Pengcheng Zhao, Zhixian He, Fuwei Zhang et al.

Video Moment Retrieval and Highlight Detection aim to find corresponding content in the video based on a text query. Existing models usually first use contrastive learning methods to align video and text features, then fuse and extract multimodal information, and finally use a Transformer Decoder to decode multimodal information. However, existing methods face several issues: (1) Overlapping semantic information between different samples in the dataset hinders the model's multimodal aligning performance; (2) Existing models are not able to efficiently extract local features of the video; (3) The Transformer Decoder used by the existing model cannot adequately decode multimodal features. To address the above issues, we proposed the LD-DETR model for Video Moment Retrieval and Highlight Detection tasks. Specifically, we first distilled the similarity matrix into the identity matrix to mitigate the impact of overlapping semantic information. Then, we designed a method that enables convolutional layers to extract multimodal local features more efficiently. Finally, we fed the output of the Transformer Decoder back into itself to adequately decode multimodal information. We evaluated LD-DETR on four public benchmarks and conducted extensive experiments to demonstrate the superiority and effectiveness of our approach. Our model outperforms the State-Of-The-Art models on QVHighlight, Charades-STA and TACoS datasets. Our code is available at https://github.com/qingchen239/ld-detr.

CVSep 14, 2024
QTG-VQA: Question-Type-Guided Architectural for VideoQA Systems

Zhixian He, Pengcheng Zhao, Fuwei Zhang et al.
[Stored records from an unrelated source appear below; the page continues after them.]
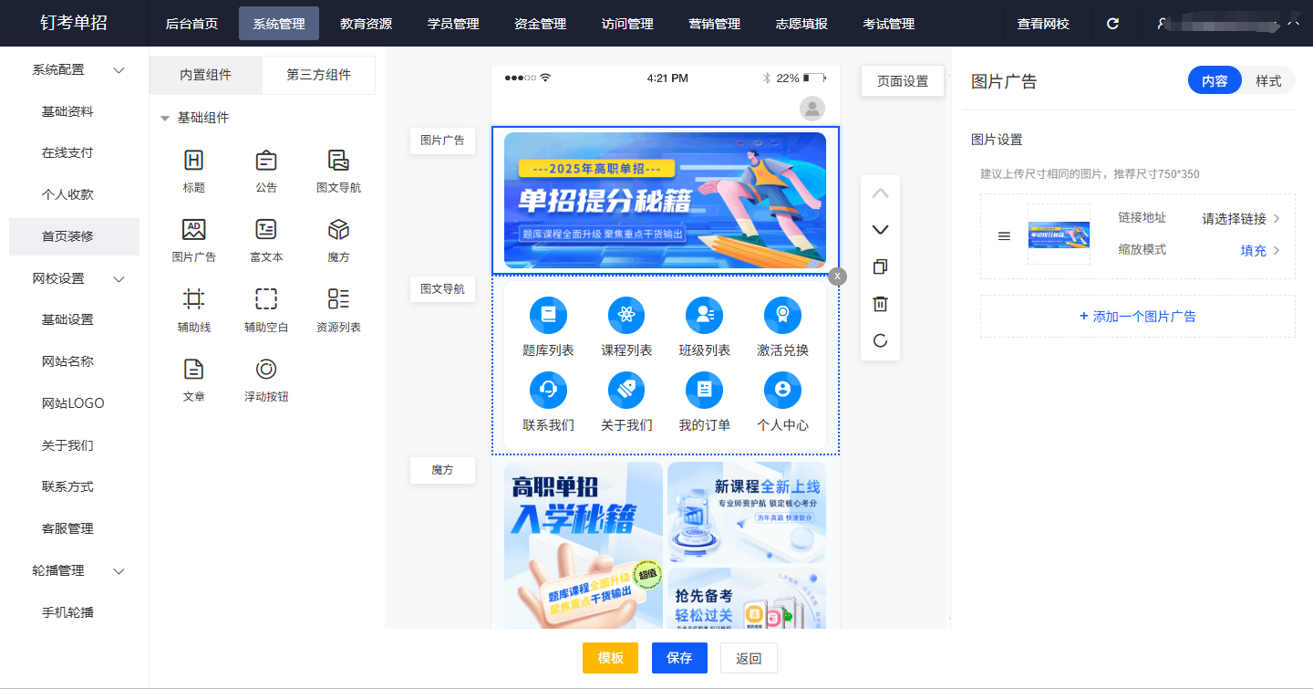Click the delete trash icon in the side toolbar
Viewport: 1313px width, 689px height.
[x=880, y=304]
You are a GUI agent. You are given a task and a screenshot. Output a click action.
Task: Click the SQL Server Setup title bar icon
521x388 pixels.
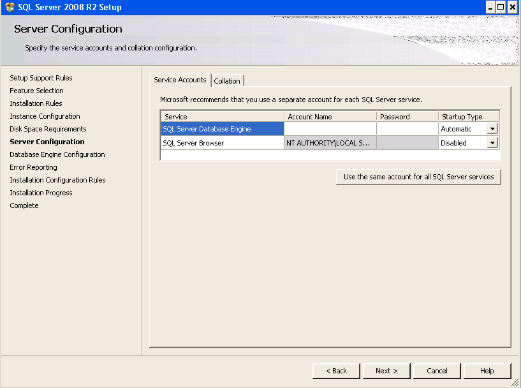8,7
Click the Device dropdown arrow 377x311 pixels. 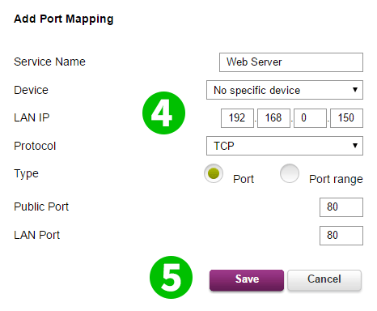[x=355, y=90]
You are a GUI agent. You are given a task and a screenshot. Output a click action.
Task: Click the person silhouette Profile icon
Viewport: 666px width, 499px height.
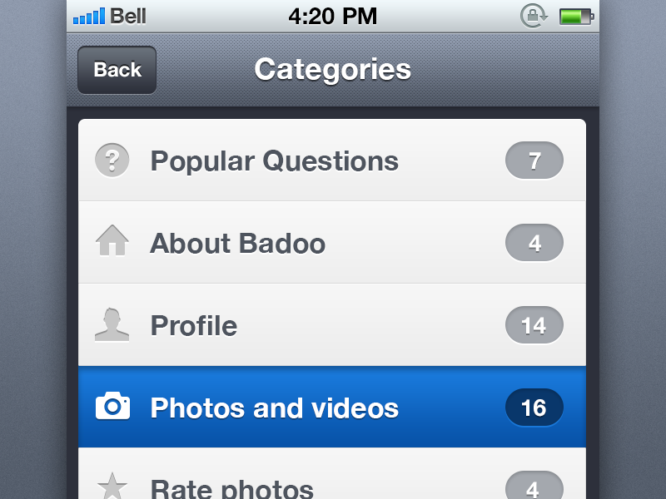click(112, 324)
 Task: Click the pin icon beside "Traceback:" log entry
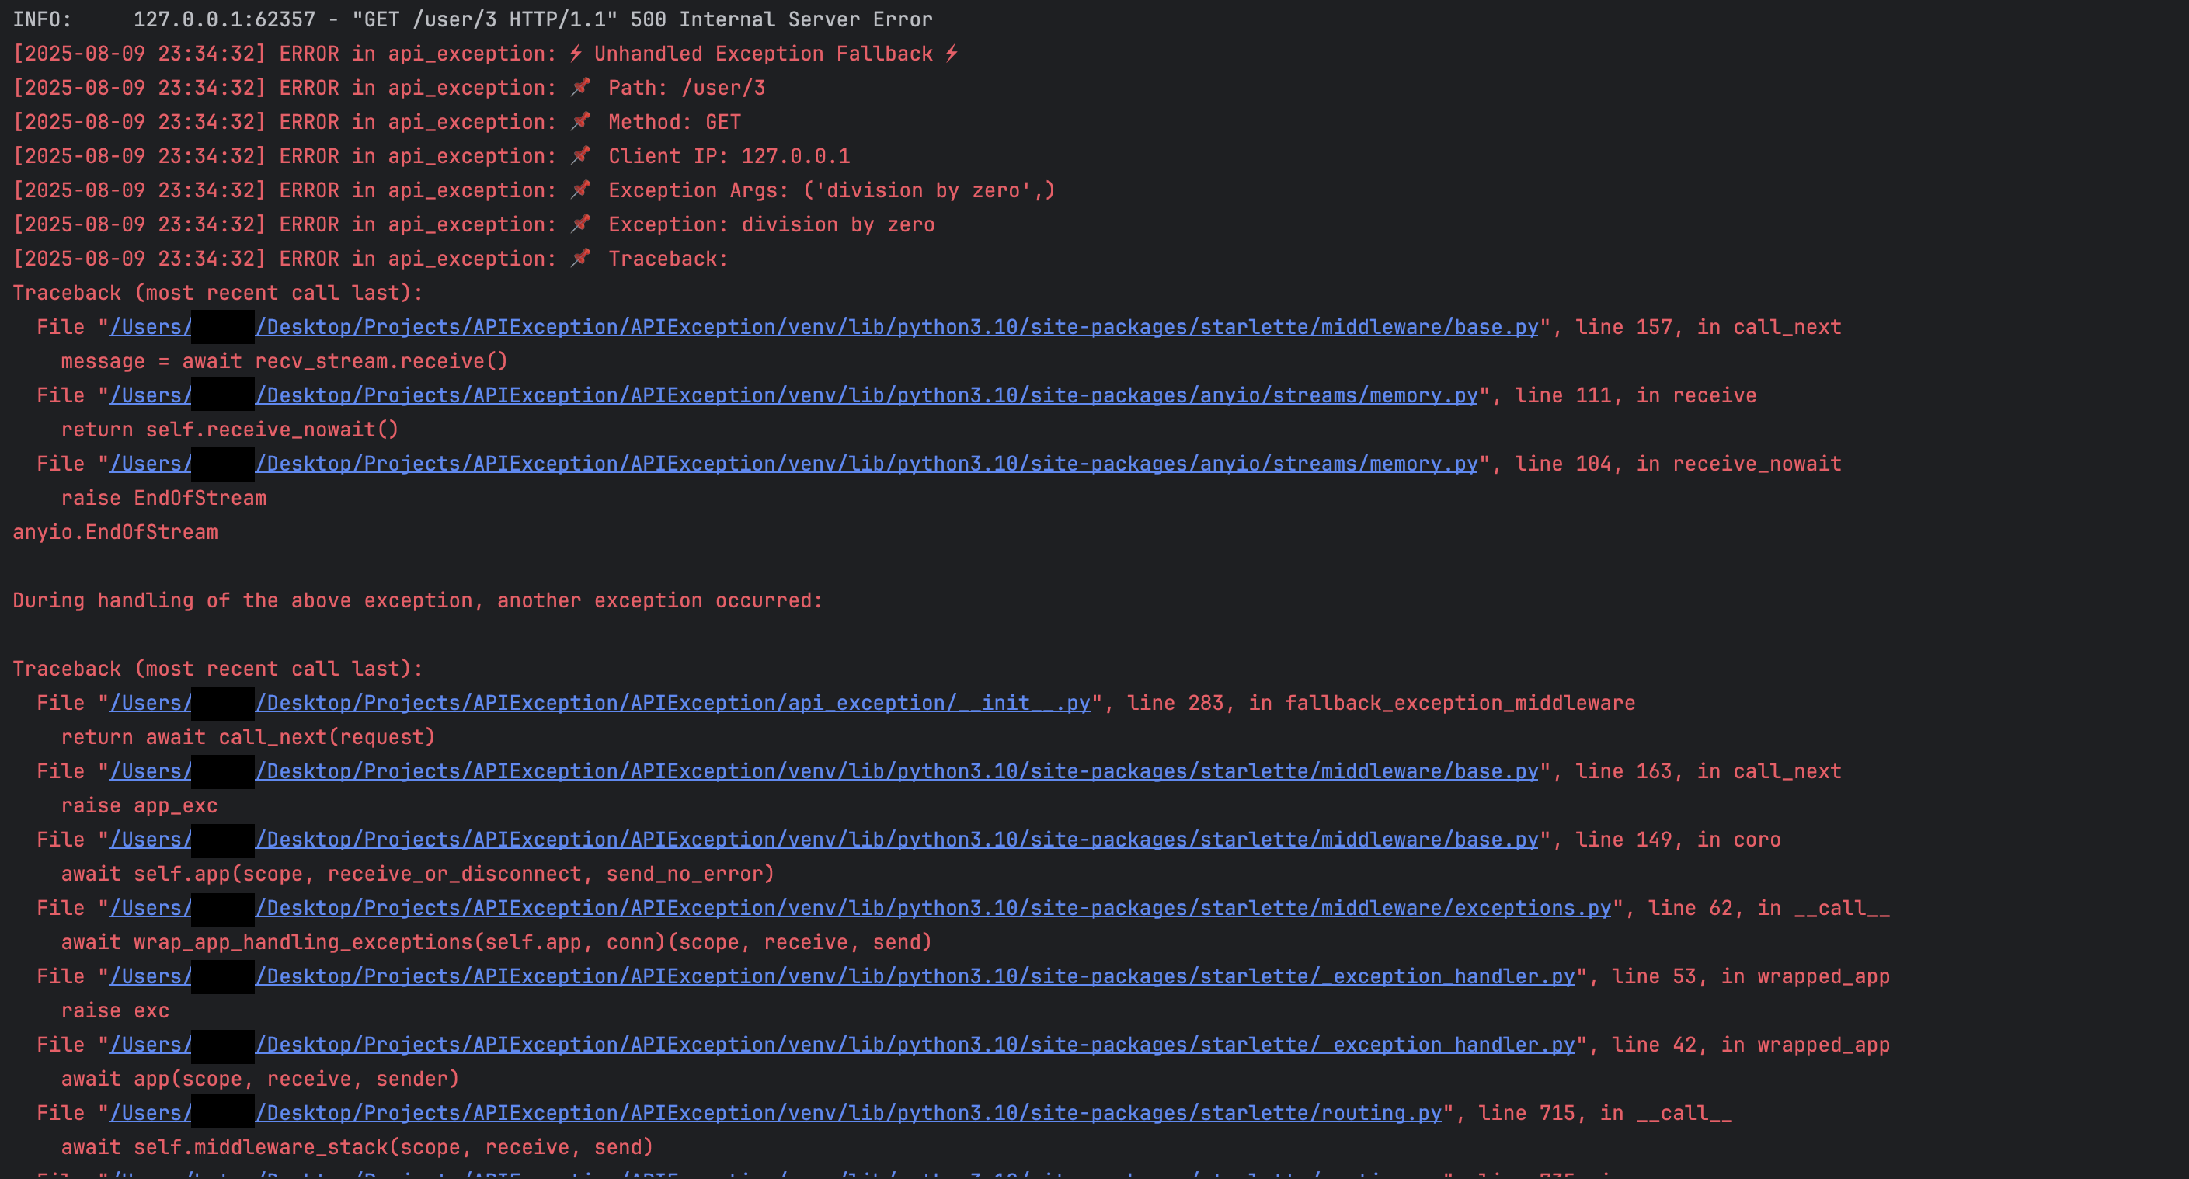pos(580,258)
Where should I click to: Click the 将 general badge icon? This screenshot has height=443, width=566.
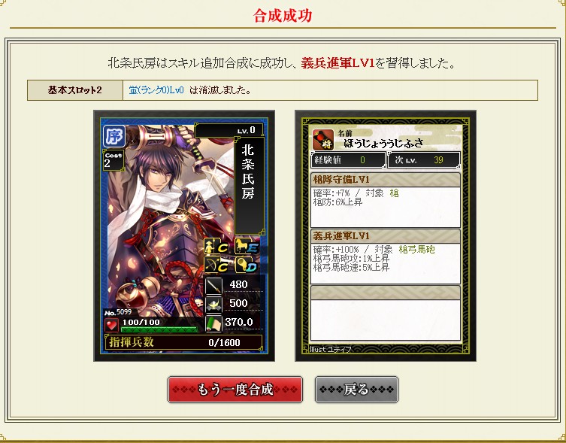click(322, 139)
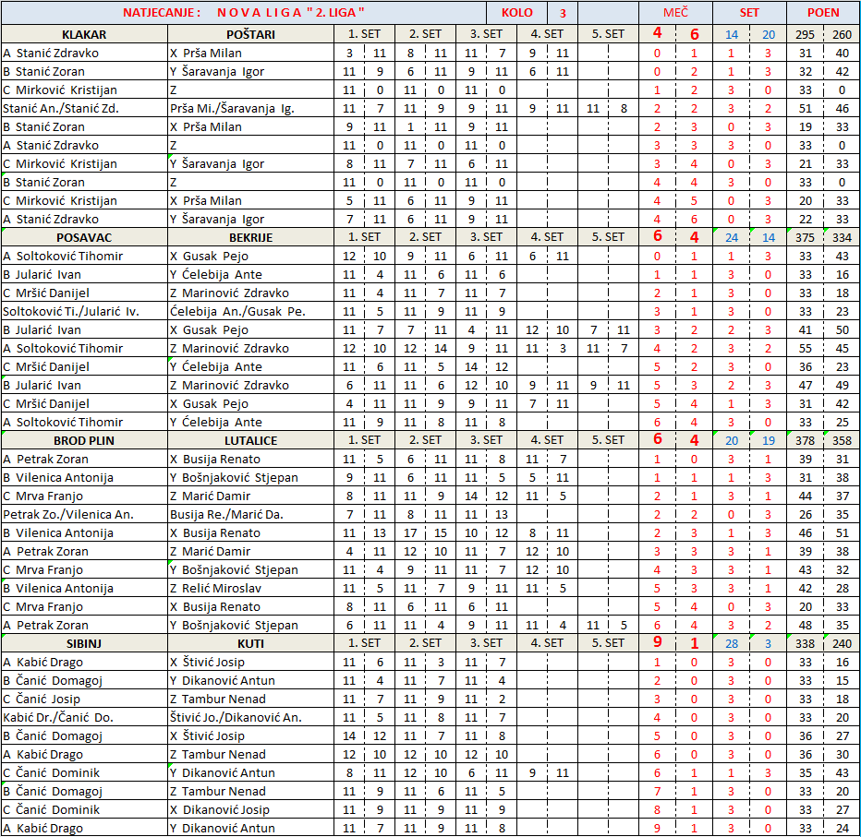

In the domain of video question answering (VideoQA), the impact of question types on VQA systems, despite its critical importance, has been relatively under-explored to date. However, the richness of question types directly determines the range of concepts a model needs to learn, thereby affecting the upper limit of its learning capability. This paper focuses on exploring the significance of different question types for VQA systems and their impact on performance, revealing a series of issues such as insufficient learning and model degradation due to uneven distribution of question types. Particularly, considering the significant variation in dependency on temporal information across different question types, and given that the representation of such information coincidentally represents a principal challenge and difficulty for VideoQA as opposed to ImageQA. To address these challenges, we propose QTG-VQA, a novel architecture that incorporates question-type-guided attention and adaptive learning mechanism. Specifically, as to temporal-type questions, we design Masking Frame Modeling technique to enhance temporal modeling, aimed at encouraging the model to grasp richer visual-language relationships and manage more intricate temporal dependencies. Furthermore, a novel evaluation metric tailored to question types is introduced. Experimental results confirm the effectiveness of our approach.